• The task
Below are the records; copy each line in which "agent" can be found.

• Supplied records
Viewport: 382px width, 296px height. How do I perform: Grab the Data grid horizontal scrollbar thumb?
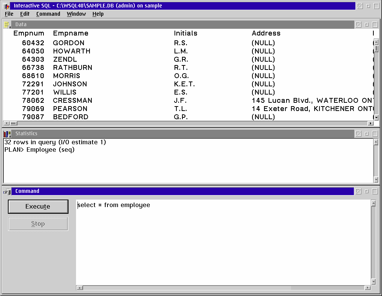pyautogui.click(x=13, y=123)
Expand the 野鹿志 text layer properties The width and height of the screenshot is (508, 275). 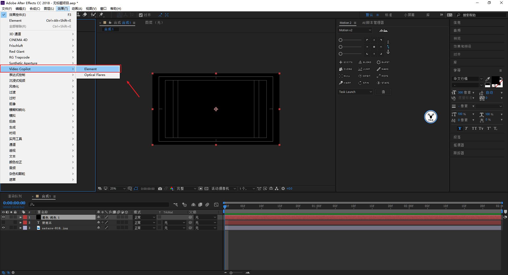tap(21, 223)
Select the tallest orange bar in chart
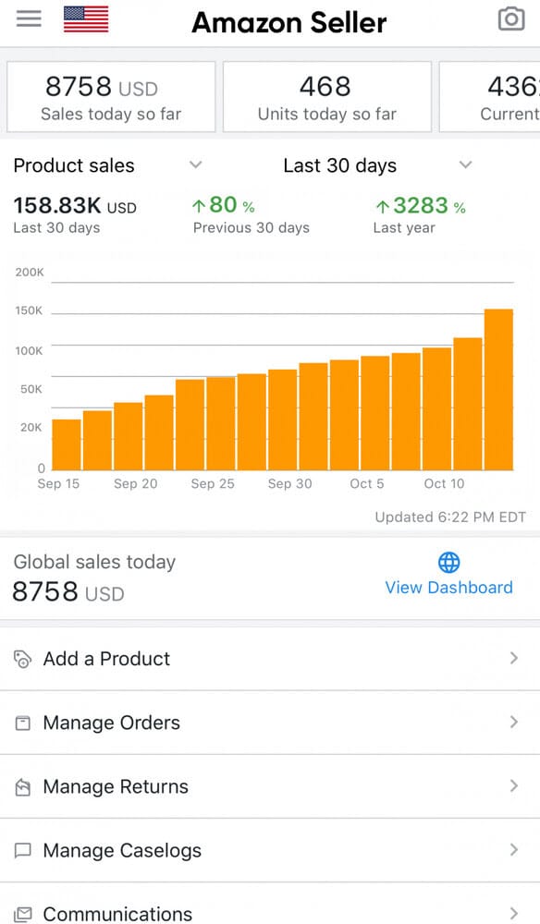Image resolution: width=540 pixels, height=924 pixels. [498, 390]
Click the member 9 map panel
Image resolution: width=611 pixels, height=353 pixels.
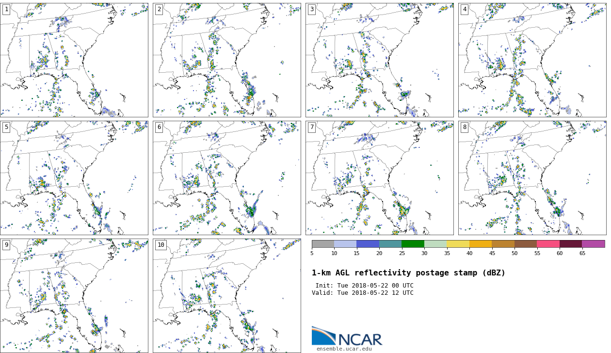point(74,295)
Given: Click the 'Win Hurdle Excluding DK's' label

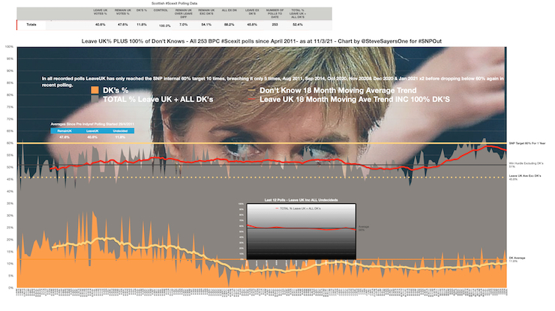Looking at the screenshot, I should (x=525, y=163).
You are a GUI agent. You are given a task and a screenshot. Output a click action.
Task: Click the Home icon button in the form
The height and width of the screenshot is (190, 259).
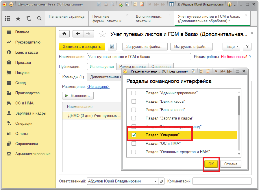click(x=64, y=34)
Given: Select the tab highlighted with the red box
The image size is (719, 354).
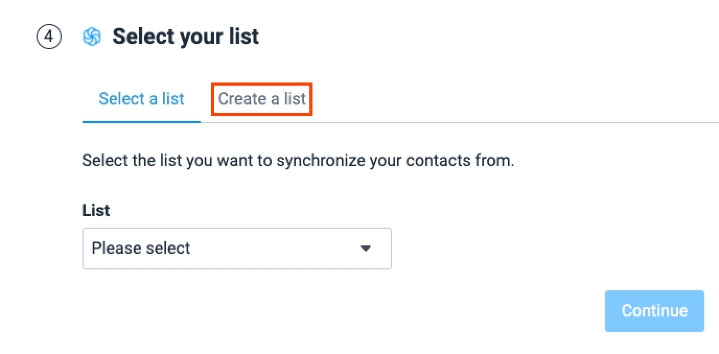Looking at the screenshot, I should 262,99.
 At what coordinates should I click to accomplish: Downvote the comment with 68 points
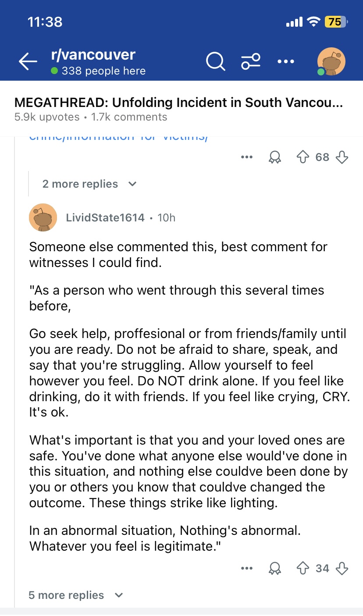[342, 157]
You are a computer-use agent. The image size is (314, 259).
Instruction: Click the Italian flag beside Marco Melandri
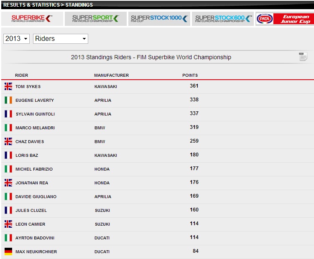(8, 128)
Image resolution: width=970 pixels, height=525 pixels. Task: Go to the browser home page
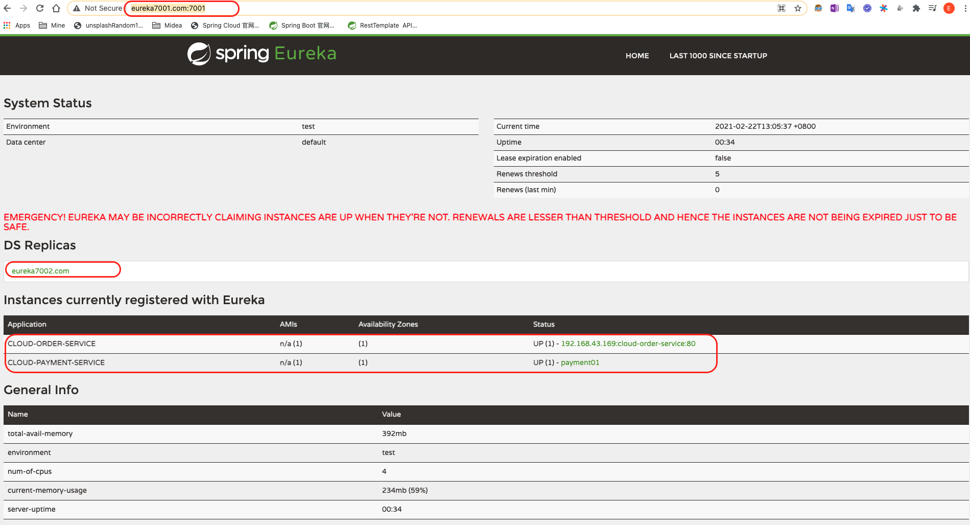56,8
---
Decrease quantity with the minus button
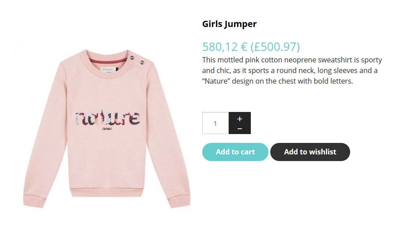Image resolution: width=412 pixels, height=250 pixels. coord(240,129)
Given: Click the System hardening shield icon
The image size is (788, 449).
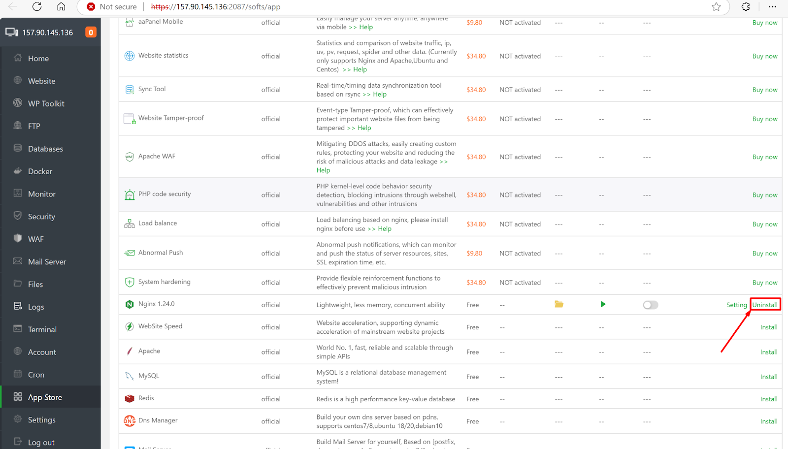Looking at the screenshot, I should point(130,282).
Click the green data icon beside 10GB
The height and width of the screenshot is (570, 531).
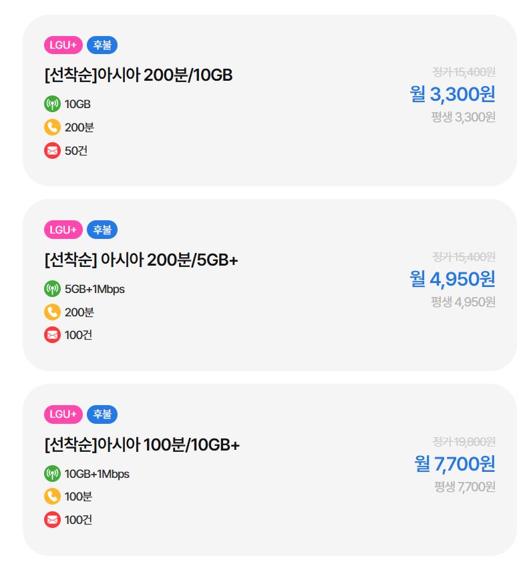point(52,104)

• Answer below
You are a GUI agent. You are given a task and a screenshot. Output a click action.
You are a computer-use agent. The image size is (314, 259).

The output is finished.